When one is invited to a party there is the expectation of a good time to be had: good food, pleasant company, lively conversation, and the presence of the gracious host.
One’s response to the invitation is generally, “Of course, I’ll accept. It will be a joy to be there.”
What a feast we have in today’s readings and what a company of great people to greet, listen to, and be with.
Jeremiah is told he has been chosen before he was born to be a prophet, and the Lord who chose him would be with him in all his difficulties.
His generous and trusting response is heard in the refrain of the psalm;
“I will sing of your salvation.”
His task was exceedingly difficult, involving great suffering and courage, but this was his song:
It is you, O Lord, who are my hope, my trust, O Lord, since my youth.
Sadly, the people couldn’t catch the tune and the heartfelt melody.
There are many wonderful passages in the Letters of St Paul but today's statements on love from Chapter Thirteen of his First Letter to the Corinthians are out on their own: peerless in their simplicity, truth and beauty.

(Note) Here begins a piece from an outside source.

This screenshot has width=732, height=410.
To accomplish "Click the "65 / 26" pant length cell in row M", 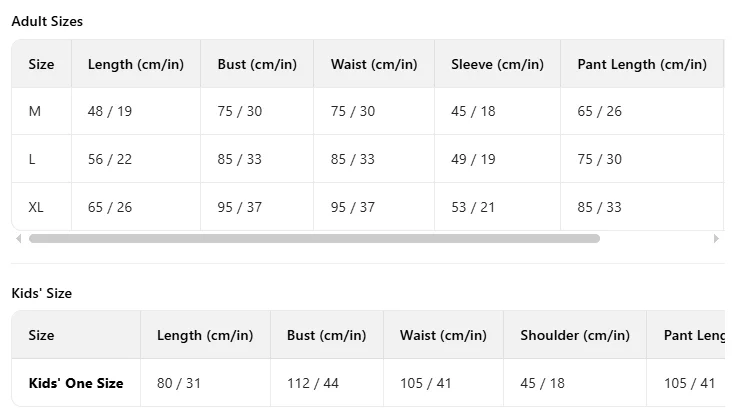I will coord(599,111).
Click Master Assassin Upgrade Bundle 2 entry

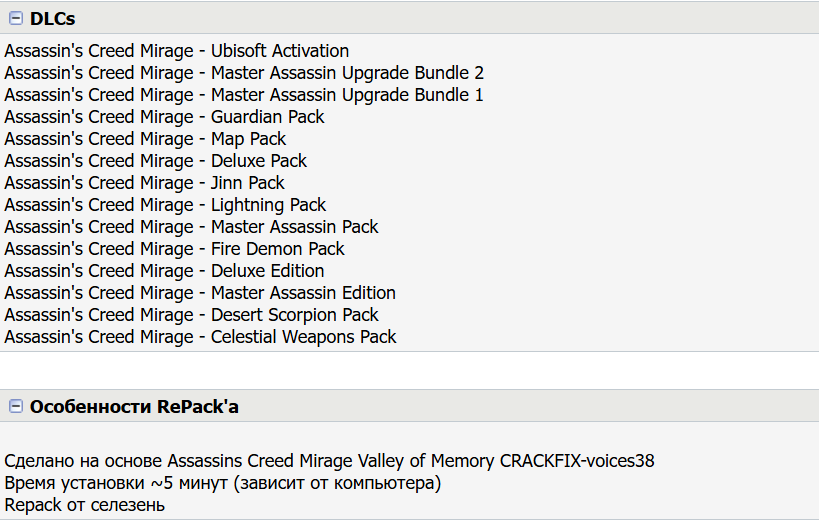pos(244,73)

They rank among the most sublime, yet they are so basic and true:
Love is always patient and kind,
sustains, believes, hopes,
endures until the end . . . .
It is as though he is stating the obvious.
There is no argument.
He is stating the simple, beautiful truth about love – something we all ache for!
What nourishment and guidance in those few words!

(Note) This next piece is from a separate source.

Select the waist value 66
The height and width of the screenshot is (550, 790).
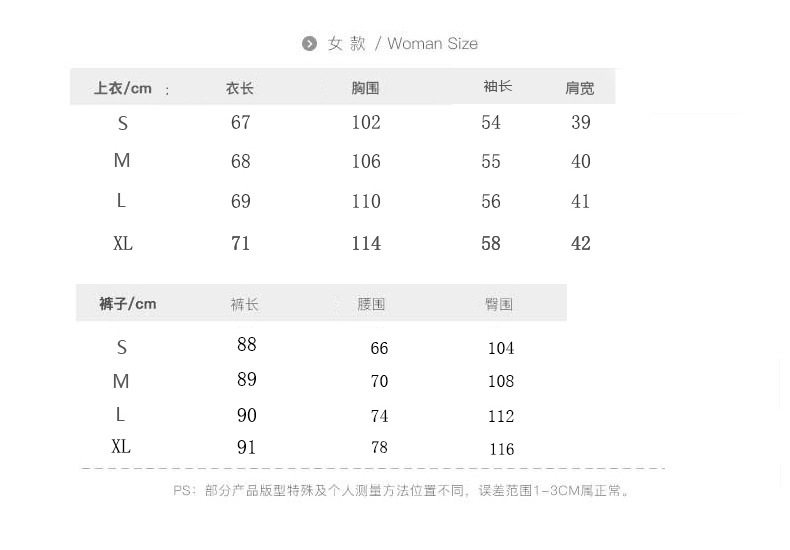click(x=379, y=348)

The gospel reading comes at the conclusion of Jesus’ Sabbath appearance in his own home synagogue of Nazareth.
The community gathered there were amazed at his gracious words and ask themselves in consternation and seeming disbelief, “Isn’t this Joseph’s son?”
And yet, therein lies their weakness, their future rejection of him: A prophet is not honoured among his own people.
We will soon be entering the Holy Season of Lent.
Today’s readings lay out for us in profile the challenge that awaits Jesus and us as we follow him on his prophetic way to Jerusalem.
The Alleluia verse proclaims, “The Lord sent me to bring glad tidings to the poor, to proclaim liberty to captives.”
He will be true to that claim, and at the end of his journey, he will simply reinforce that message with the words, “I am The Way, The Truth, and The Life.”
It really is a banquet we are invited to.
What nourishing conversations!
How could we possibly resist the invitation?
Let us find strength in
- the simple assurance of Jeremiah,“I will sing of your salvation!”
- the challenging directness of Paul's statements on love,and finally,
- in the clear assurance that Jesus knows who he is and what he is on about!